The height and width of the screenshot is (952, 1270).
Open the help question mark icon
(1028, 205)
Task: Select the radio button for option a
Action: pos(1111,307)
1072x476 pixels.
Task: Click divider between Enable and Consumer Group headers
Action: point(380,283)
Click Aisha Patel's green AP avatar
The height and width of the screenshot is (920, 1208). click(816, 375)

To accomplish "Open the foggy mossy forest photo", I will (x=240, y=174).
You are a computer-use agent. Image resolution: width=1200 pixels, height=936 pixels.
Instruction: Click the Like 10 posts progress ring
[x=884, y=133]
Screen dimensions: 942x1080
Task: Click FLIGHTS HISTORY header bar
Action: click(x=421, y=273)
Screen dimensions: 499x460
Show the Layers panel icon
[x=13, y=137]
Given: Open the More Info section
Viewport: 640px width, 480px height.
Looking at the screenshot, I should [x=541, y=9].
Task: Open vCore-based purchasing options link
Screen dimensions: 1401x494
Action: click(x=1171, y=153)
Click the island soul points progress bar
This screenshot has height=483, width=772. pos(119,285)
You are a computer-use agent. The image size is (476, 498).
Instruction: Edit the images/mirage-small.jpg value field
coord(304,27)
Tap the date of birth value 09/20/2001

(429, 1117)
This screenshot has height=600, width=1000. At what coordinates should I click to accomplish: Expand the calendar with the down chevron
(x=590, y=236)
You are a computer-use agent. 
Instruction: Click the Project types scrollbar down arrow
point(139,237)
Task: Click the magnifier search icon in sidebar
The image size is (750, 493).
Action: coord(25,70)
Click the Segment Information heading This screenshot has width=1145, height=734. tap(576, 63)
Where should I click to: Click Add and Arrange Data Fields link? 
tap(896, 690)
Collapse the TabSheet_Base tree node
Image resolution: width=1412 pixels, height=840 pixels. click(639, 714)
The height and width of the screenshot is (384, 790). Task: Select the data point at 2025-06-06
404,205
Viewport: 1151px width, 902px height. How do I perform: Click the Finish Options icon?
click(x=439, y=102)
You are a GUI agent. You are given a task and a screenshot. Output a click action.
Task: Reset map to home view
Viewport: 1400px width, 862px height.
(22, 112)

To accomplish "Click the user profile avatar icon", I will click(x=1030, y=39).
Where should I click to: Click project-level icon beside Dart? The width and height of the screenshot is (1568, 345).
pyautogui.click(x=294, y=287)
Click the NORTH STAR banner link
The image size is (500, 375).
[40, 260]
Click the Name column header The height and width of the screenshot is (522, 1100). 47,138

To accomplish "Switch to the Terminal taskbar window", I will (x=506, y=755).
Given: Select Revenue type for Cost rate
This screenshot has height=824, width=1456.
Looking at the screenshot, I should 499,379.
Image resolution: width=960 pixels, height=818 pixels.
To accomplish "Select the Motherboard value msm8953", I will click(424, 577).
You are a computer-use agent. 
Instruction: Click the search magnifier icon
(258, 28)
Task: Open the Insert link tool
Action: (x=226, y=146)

※ ※ ※

_EXERCISE REQUIREMENTS_. From the entries, report each line that includes the word "computer".

_WRITTEN REPLY_.
You are a computer-use agent. Image resolution: width=1200 pixels, height=936 pixels.
You are a computer-use agent. The image size is (476, 498).
You are a computer-use agent. 
You are a computer-use agent. 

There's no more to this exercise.